Everyone’s life is different, but according to Pulitzer Prize-winning author and oncologist Siddhartha Mukherjee, most people still utter one of four common phrases on their deathbed.
In his speech, Mukherjee said that each sentence provided important lessons for living a fulfilling and successful life. graduation speech Last week at Penn State. “Everyone I meet in this transitional moment wants to offer four products,” he added.
These phrases are:
- I want to tell you that I love you.
- I want to tell you that I forgive you.
- Will you tell me you love me?
- Will you forgive me?
Mukherjee, author of the award-winning 2011 nonfiction book, says people who know they are dying often express some variation of one of these four themes, suggesting that they wait until it is too late to express gratitude to others or correct interpersonal relationships. Mistakes in communication.

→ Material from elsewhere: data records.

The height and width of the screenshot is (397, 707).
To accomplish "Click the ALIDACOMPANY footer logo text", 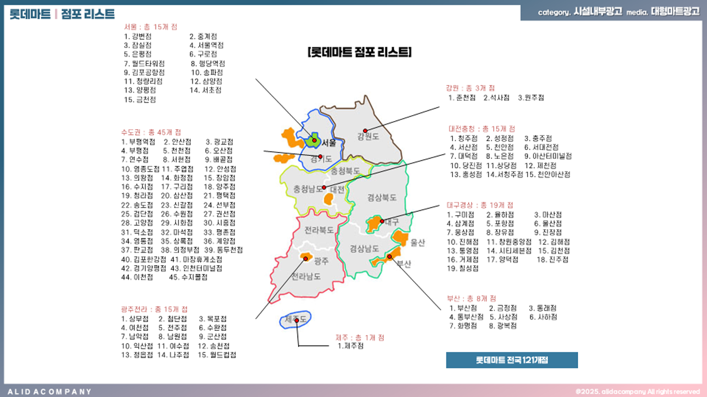I will (x=50, y=392).
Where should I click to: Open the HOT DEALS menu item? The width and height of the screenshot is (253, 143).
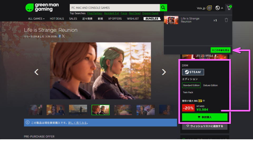[57, 19]
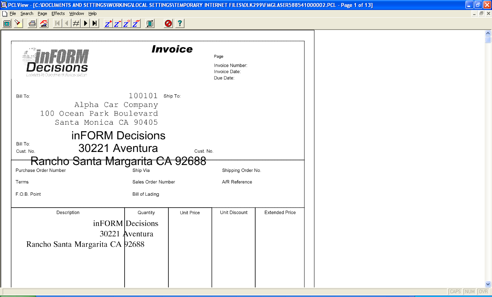492x297 pixels.
Task: Click the printer icon to print
Action: click(x=32, y=23)
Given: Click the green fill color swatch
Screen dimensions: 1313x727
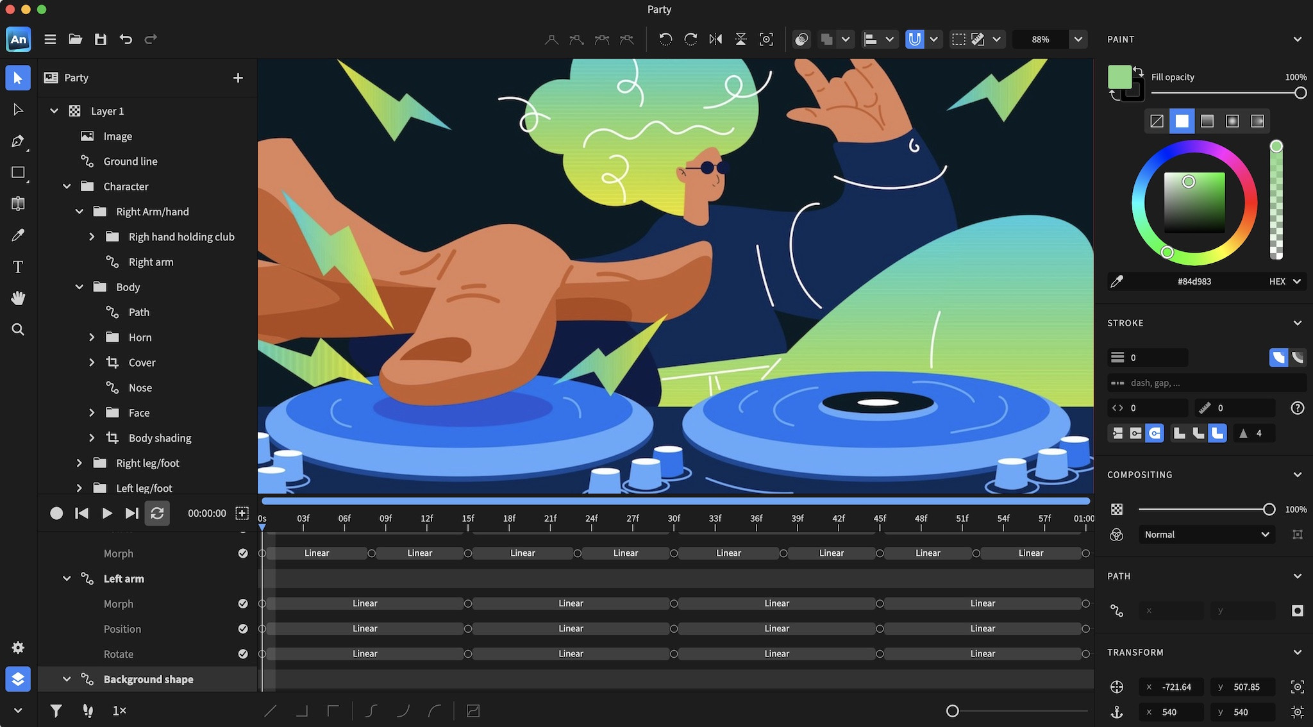Looking at the screenshot, I should [1119, 78].
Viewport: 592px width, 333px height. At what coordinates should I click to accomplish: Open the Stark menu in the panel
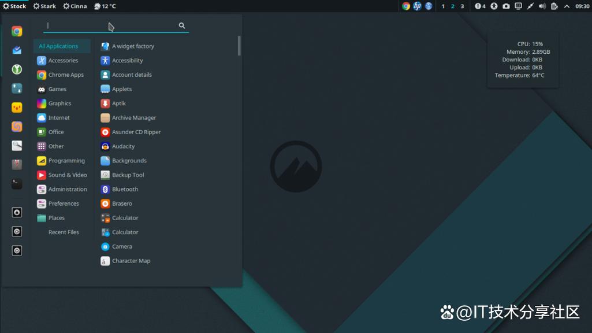[44, 6]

Instead, Mukherjee explains, they hold grudges, live with unresolved guilt, or have been afraid of being vulnerable for years. Ensuing regret, stress, poor mental health, and even hormonal and immune imbalances can hinder your personal and Career growth. blog post.
“Love and forgiveness, death and transition. Waiting (to express oneself) only delays the inevitable,” Mukherjee said. Young people, he added, should “take this seriously. You live in a world where love and forgiveness become indispensable.” A meaningless, outdated world.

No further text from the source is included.